Runs are durable executions
A Run is one execution of a workflow version. Execution is durable: state is persisted at every step, so worker crashes, deploys, and restarts don't lose progress — the run resumes exactly where it left off, and completed steps are never re-executed.
Run lifecycle
| Status | Meaning |
|---|---|
Queued | Accepted; waiting for a worker slot. |
Running | Executing. Nodes stream status/metrics live. |
Retrying | A step failed transiently and is being retried under its retry policy. |
Succeeded | Completed; the result is available. |
Failed | Terminal failure — a step exhausted retries or hit a non-retryable error. |
Cancelled | Stopped by a caller. Cooperative first; force-terminate as the escape hatch. |
Deny/config/safety errors are terminal (no retry); transient/capacity/transport errors
retry with backoff. Errors are factual and actionable:
Worker disconnected — retrying in 4s (attempt 2 of 5).
Signals, queries, and human input
- Signals deliver data into a running run (
POST /v1/runs/{id}/signals/{name}) — resolve a human-approval node, feed mid-run parameters, or trigger a branch. - Queries read live run state without perturbing it.
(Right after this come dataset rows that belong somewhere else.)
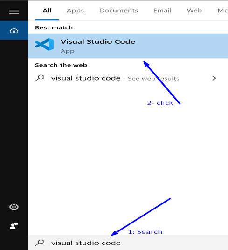Click the magnifier icon in the search box
Viewport: 228px width, 250px height.
[40, 243]
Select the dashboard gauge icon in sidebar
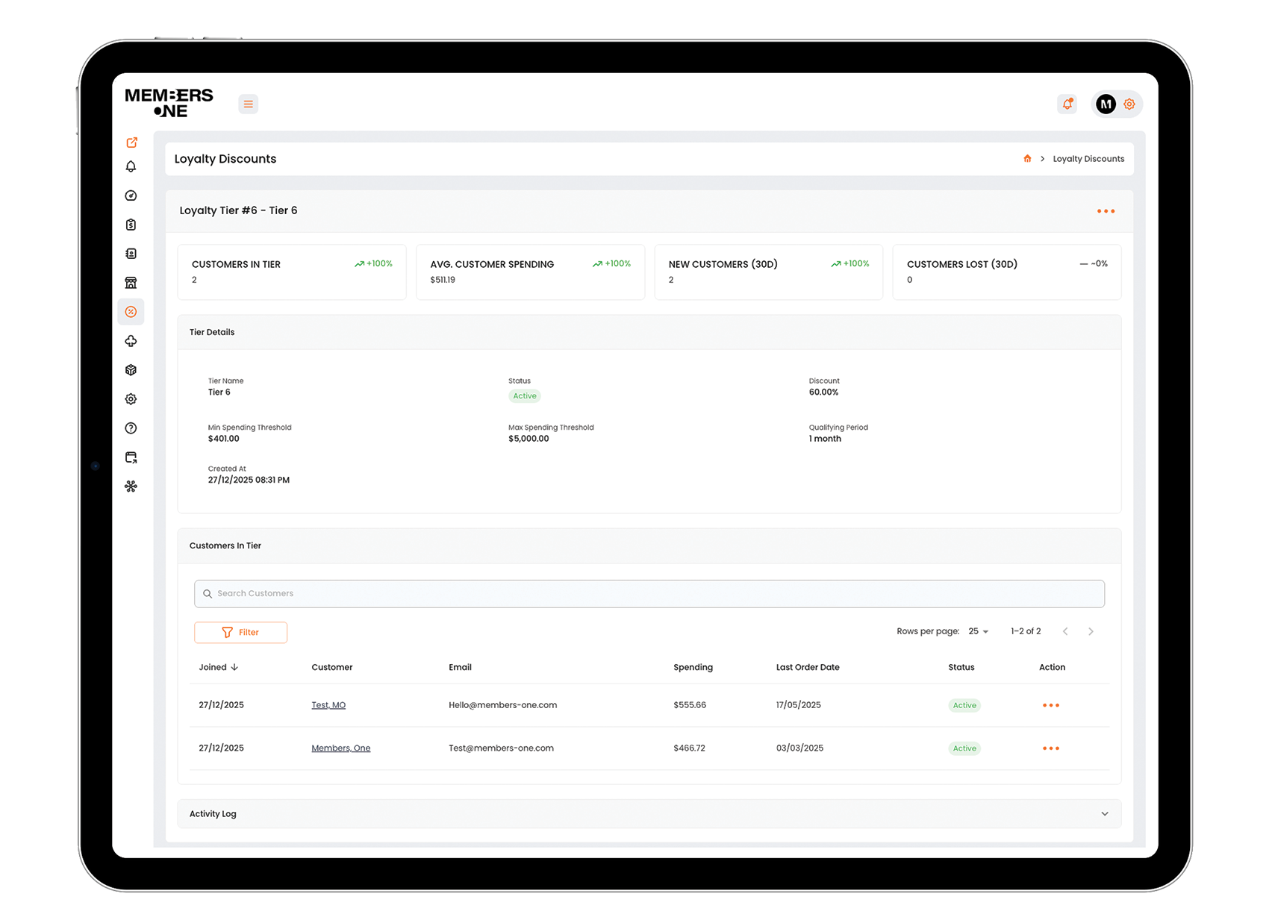The height and width of the screenshot is (923, 1269). [131, 195]
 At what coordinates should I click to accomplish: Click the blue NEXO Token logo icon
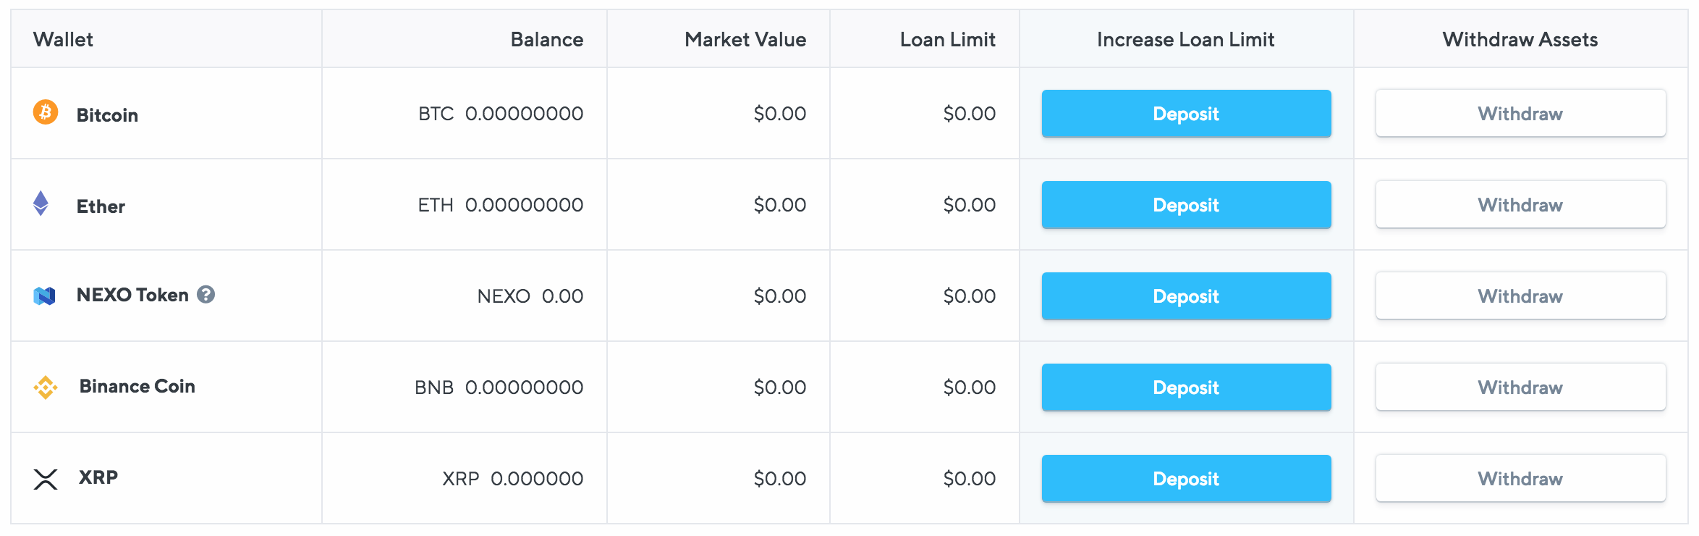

- Input requests are the structured form: a node registers the JSON schema it needs, the
console renders the form, and the matching signal resolves it. Idempotent by
(run_id, request_id).
Cancellation
POST /v1/runs/{id}/cancel is cooperative: in-flight steps get a chance to clean up and
compensations run. Force-terminate exists for operators when cooperative cancel can't proceed.
Cancelling an already-terminal run is a no-op, not an error.
Determinism & replay
The orchestrator replays workflow code against recorded history to recover state, so workflow code must be deterministic — no wall-clock reads, randomness, or direct I/O in the coordinator; side effects live in activities. This is what makes record-replay debugging possible: any run's node-by-node history can be replayed and inspected in the trace inspector.